*** Opening of GIVEN ENTRIES ***

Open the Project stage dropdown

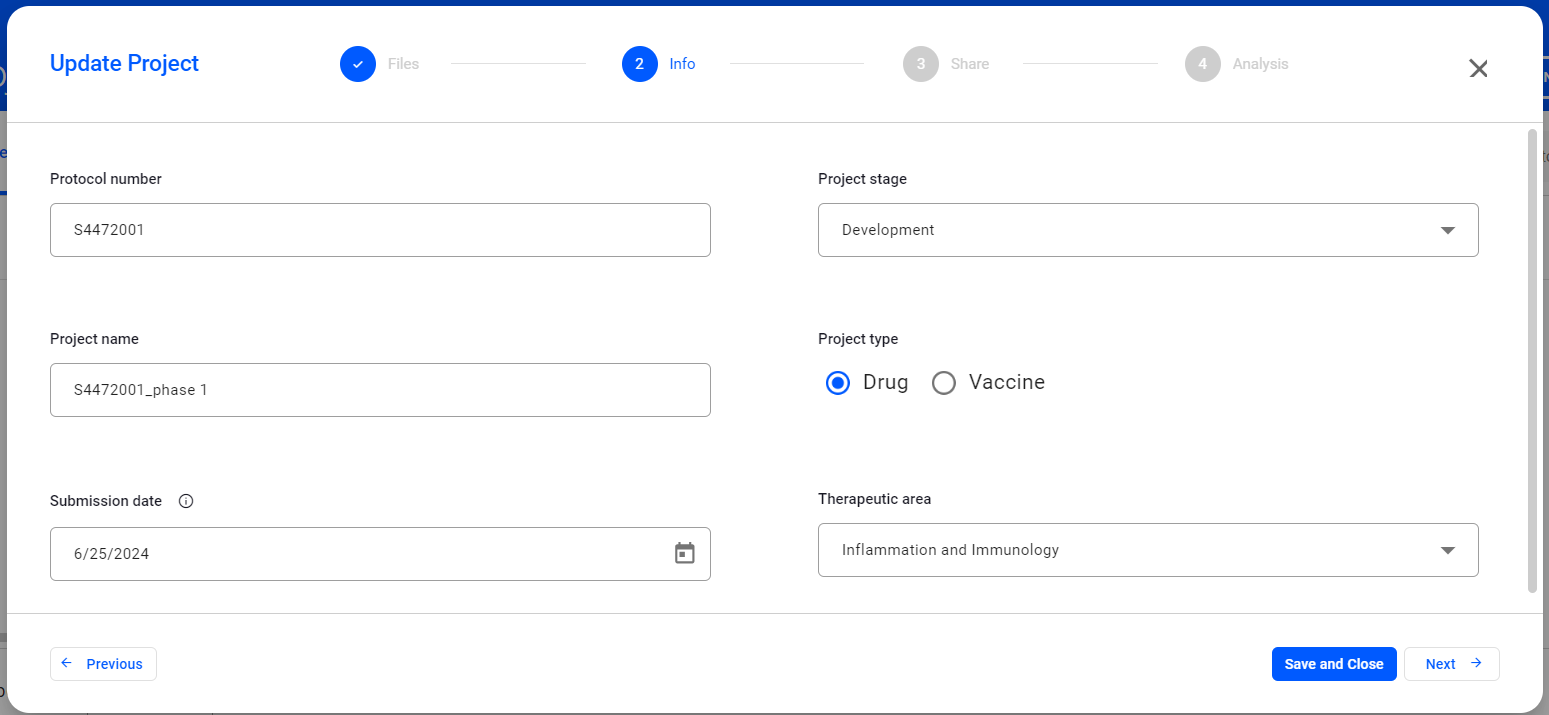(x=1147, y=229)

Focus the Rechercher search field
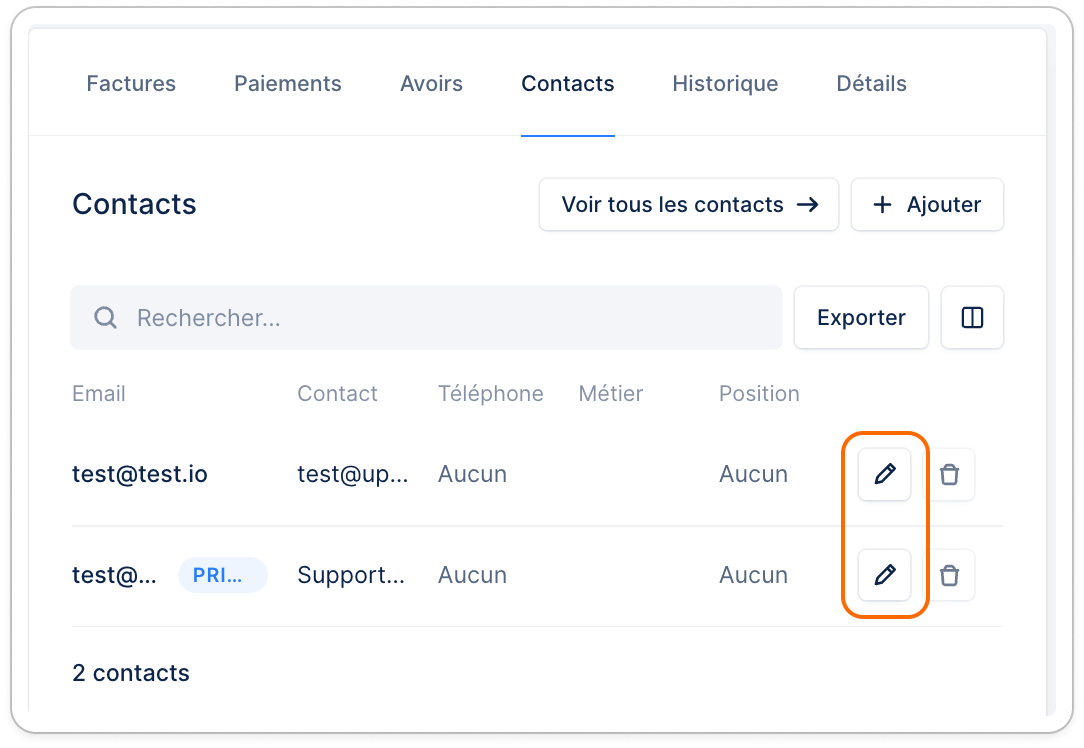pos(427,318)
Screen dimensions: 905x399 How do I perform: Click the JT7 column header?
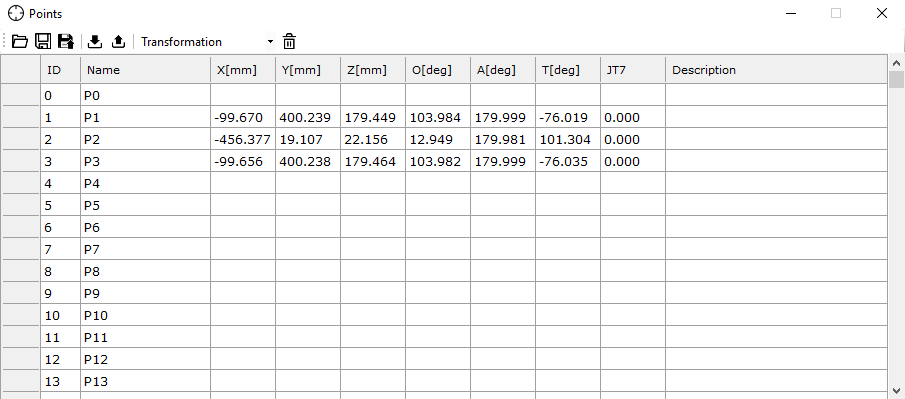click(633, 70)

*** Close of GIVEN ENTRIES ***

* YOUR OBJECTIVE *
Print the data above exactly, minus pictures.

* COMPLETED TASK *
Open the Project stage dropdown

(x=1147, y=229)

Focus the Rechercher search field
pos(427,318)
Screen dimensions: 905x399 How do I perform: Click the JT7 column header?
click(633, 70)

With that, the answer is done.